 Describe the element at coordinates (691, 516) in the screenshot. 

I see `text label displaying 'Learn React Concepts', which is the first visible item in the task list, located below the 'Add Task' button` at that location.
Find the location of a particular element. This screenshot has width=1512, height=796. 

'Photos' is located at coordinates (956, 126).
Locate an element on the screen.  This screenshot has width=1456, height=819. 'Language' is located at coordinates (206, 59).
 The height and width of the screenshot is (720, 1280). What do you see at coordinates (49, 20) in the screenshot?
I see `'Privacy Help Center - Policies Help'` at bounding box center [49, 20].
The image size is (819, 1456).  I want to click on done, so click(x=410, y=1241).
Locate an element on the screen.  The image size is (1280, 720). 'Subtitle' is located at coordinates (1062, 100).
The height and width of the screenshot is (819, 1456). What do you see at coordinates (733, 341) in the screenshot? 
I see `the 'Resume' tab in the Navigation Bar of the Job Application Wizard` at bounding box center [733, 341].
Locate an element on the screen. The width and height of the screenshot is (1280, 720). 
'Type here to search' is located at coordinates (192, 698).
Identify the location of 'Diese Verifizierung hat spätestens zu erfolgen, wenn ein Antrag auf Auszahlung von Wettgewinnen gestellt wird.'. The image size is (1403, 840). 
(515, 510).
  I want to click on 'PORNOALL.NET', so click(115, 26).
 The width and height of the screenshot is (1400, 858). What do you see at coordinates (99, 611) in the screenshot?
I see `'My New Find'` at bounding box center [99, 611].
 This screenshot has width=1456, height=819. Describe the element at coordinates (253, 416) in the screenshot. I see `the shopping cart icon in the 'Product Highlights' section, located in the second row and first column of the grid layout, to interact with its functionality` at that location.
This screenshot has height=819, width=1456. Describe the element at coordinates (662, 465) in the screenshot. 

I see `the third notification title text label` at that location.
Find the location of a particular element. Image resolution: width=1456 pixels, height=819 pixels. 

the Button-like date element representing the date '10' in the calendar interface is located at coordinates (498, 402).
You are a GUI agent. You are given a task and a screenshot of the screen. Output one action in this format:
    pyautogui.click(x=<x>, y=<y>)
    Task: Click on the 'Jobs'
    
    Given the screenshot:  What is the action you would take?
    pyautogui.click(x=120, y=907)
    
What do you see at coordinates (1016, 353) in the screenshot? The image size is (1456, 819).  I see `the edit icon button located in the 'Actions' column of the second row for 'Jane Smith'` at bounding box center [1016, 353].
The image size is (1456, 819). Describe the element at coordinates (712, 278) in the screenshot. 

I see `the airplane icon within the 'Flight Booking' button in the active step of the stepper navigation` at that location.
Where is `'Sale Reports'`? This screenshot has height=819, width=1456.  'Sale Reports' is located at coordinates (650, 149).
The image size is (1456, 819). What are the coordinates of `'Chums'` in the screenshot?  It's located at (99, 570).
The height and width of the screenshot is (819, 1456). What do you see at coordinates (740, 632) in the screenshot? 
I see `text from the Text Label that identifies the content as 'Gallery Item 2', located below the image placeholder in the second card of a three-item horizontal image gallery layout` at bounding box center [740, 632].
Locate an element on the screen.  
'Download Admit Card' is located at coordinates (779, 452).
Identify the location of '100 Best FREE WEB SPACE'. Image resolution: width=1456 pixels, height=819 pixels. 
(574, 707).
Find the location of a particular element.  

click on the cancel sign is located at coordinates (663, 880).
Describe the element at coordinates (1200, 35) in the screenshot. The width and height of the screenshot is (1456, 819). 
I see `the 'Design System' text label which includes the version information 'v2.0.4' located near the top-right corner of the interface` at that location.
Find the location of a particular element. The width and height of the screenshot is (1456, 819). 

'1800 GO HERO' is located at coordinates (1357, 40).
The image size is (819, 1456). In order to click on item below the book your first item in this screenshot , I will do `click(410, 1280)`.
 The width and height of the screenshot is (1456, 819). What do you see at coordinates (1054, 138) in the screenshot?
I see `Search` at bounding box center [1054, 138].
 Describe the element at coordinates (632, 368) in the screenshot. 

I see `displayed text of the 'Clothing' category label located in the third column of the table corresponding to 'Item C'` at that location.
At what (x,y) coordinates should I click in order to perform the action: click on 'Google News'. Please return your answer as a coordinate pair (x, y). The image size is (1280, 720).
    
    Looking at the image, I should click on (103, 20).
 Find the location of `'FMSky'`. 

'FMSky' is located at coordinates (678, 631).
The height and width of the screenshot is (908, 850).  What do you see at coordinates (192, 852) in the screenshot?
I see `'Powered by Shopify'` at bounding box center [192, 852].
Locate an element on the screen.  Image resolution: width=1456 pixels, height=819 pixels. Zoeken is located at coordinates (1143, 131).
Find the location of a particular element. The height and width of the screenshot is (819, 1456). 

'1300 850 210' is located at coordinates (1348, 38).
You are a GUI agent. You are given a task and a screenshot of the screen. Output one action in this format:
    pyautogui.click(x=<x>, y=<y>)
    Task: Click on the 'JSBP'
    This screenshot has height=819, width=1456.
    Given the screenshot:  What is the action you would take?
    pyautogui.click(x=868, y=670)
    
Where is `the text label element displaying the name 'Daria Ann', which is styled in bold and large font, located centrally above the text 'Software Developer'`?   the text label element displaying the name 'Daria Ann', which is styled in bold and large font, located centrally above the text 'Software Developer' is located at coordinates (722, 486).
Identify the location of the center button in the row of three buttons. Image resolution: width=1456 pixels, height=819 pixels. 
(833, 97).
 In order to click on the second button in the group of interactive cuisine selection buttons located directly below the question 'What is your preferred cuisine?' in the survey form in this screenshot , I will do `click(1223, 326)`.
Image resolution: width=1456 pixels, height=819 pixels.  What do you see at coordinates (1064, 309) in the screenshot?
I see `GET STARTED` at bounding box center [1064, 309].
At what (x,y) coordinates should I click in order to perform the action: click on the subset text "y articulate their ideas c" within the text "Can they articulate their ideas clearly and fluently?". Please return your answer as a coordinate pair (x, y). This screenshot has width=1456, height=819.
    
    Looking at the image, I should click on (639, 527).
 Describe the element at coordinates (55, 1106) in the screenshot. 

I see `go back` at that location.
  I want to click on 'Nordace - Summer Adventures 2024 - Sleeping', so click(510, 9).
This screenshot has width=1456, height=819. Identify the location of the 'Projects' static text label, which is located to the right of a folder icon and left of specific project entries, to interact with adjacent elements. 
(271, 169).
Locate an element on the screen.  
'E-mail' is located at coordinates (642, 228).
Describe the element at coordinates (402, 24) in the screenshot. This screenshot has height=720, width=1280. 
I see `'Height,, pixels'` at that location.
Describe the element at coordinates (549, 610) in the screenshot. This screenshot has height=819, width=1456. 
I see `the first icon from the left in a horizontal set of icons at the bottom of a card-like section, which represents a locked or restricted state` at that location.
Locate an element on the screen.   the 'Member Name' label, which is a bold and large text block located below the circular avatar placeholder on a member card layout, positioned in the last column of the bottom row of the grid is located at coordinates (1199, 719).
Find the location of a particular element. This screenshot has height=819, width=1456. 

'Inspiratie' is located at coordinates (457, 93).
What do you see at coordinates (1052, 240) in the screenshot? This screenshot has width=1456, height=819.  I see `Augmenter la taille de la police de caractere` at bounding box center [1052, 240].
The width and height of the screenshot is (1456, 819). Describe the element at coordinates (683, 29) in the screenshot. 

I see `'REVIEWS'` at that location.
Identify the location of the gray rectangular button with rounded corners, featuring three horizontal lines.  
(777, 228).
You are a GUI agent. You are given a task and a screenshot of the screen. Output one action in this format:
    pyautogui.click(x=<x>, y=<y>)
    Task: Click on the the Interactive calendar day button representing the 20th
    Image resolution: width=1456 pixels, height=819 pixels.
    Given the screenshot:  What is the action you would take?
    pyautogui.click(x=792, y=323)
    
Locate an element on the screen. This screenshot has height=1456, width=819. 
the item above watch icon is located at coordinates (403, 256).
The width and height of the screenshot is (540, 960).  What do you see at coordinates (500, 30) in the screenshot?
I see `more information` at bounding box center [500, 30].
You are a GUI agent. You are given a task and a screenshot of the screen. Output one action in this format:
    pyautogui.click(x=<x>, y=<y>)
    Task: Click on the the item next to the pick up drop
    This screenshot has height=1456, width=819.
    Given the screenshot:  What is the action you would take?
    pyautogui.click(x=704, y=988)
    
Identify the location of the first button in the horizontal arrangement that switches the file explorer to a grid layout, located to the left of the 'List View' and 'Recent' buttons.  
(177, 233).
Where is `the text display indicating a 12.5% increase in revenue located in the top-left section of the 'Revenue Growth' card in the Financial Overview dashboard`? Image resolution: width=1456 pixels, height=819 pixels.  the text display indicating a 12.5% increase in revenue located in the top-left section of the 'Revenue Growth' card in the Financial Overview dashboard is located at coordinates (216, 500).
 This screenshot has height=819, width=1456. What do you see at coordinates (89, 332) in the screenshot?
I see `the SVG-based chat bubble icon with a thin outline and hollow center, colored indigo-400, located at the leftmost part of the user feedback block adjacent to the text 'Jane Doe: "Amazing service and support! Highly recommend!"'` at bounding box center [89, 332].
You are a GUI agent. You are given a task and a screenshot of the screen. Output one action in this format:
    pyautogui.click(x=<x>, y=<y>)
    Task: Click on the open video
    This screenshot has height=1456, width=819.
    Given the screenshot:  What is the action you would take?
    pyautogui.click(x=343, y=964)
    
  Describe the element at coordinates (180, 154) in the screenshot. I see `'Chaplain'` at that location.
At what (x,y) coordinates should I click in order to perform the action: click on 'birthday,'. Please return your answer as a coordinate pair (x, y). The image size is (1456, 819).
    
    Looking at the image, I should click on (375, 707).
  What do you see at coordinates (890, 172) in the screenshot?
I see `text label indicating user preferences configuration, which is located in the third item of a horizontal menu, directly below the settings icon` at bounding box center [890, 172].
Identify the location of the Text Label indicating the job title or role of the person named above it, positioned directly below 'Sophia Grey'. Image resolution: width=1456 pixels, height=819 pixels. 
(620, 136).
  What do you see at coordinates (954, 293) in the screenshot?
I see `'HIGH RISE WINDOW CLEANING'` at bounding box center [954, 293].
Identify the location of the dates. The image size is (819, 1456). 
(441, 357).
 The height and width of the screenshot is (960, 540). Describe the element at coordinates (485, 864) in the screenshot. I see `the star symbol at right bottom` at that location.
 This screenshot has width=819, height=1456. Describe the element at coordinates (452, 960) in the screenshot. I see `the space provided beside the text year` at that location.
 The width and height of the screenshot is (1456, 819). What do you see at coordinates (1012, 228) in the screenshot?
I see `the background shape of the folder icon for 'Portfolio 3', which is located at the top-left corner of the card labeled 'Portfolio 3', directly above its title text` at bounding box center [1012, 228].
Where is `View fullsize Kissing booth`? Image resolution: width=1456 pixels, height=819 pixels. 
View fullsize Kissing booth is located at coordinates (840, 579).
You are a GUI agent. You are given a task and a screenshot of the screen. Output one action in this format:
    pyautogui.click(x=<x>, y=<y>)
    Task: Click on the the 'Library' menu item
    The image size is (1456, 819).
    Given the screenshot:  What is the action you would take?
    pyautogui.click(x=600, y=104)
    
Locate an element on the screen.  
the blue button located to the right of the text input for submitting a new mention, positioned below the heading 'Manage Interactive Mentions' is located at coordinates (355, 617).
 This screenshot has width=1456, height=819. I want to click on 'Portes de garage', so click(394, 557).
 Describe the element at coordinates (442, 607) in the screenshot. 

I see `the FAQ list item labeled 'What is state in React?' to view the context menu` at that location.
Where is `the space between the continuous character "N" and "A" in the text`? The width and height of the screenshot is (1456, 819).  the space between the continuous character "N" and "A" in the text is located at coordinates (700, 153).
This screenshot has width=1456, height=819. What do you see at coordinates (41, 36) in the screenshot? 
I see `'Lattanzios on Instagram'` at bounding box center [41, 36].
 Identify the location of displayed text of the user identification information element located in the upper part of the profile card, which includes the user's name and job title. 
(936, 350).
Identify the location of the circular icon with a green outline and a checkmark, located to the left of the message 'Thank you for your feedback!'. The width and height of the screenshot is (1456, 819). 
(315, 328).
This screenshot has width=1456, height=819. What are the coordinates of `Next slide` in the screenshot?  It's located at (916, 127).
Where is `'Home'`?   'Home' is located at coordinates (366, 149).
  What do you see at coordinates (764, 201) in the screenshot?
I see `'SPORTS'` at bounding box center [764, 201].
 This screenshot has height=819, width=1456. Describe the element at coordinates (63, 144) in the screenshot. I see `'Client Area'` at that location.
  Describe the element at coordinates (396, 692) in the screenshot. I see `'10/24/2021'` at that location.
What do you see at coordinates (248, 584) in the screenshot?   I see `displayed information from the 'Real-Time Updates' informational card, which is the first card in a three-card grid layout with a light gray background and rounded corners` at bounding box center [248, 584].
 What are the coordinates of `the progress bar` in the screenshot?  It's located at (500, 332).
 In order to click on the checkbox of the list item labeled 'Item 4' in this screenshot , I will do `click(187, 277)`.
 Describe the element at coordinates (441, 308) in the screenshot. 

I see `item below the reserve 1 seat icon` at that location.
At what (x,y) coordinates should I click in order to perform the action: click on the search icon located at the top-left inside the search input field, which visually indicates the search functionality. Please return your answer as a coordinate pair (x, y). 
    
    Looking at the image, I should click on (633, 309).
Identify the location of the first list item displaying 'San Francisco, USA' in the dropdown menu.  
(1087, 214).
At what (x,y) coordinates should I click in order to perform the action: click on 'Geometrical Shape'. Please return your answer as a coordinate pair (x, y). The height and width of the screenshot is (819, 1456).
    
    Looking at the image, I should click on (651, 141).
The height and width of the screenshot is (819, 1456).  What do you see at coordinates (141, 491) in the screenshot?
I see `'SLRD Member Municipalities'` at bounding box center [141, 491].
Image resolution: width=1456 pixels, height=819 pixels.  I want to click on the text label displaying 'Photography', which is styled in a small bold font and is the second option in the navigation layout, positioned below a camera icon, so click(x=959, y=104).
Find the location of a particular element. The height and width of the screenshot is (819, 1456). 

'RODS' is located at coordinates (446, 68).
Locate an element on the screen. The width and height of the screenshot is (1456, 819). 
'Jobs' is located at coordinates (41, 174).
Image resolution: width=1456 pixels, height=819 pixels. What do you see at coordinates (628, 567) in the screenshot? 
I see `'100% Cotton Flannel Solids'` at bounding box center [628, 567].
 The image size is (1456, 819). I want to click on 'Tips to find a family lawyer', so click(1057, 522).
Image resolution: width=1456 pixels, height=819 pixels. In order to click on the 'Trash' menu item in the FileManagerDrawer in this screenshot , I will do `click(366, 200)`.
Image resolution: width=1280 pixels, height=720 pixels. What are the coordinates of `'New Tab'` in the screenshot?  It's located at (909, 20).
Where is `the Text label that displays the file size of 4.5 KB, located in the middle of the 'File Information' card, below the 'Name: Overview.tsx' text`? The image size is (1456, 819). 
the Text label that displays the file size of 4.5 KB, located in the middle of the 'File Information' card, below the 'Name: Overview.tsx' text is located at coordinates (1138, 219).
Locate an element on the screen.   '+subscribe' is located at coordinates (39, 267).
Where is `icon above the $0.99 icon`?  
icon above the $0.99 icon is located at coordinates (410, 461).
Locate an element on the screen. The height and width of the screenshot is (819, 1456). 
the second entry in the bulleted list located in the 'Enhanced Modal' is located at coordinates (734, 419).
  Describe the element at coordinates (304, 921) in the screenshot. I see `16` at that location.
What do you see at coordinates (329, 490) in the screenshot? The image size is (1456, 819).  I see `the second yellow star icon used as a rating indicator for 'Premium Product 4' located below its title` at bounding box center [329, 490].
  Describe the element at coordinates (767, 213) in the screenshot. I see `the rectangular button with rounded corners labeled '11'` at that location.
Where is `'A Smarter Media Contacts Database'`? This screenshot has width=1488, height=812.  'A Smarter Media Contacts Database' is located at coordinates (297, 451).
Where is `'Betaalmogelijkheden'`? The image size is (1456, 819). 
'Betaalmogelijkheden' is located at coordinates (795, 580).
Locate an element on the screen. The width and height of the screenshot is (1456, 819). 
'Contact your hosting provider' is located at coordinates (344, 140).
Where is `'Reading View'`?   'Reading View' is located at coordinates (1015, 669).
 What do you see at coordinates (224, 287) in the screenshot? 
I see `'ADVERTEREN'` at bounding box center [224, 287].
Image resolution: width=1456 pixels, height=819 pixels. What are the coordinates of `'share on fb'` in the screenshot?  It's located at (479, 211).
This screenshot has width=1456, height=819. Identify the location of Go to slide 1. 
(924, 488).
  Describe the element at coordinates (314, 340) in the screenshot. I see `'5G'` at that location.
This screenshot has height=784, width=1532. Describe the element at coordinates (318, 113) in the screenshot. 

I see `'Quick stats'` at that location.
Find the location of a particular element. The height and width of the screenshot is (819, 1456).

# # # # # # #

[What this task involves]
Can you reproduce the records from the start through the line with "coordinates (1062, 100).", changing "particular" to "specific" and leaving everything else untouched?

[Exercise solution]
 Describe the element at coordinates (691, 516) in the screenshot. 

I see `text label displaying 'Learn React Concepts', which is the first visible item in the task list, located below the 'Add Task' button` at that location.
Find the location of a specific element. This screenshot has width=1512, height=796. 

'Photos' is located at coordinates (956, 126).
Locate an element on the screen.  This screenshot has width=1456, height=819. 'Language' is located at coordinates (206, 59).
 The height and width of the screenshot is (720, 1280). What do you see at coordinates (49, 20) in the screenshot?
I see `'Privacy Help Center - Policies Help'` at bounding box center [49, 20].
The image size is (819, 1456).  I want to click on done, so click(x=410, y=1241).
Locate an element on the screen.  The image size is (1280, 720). 'Subtitle' is located at coordinates (1062, 100).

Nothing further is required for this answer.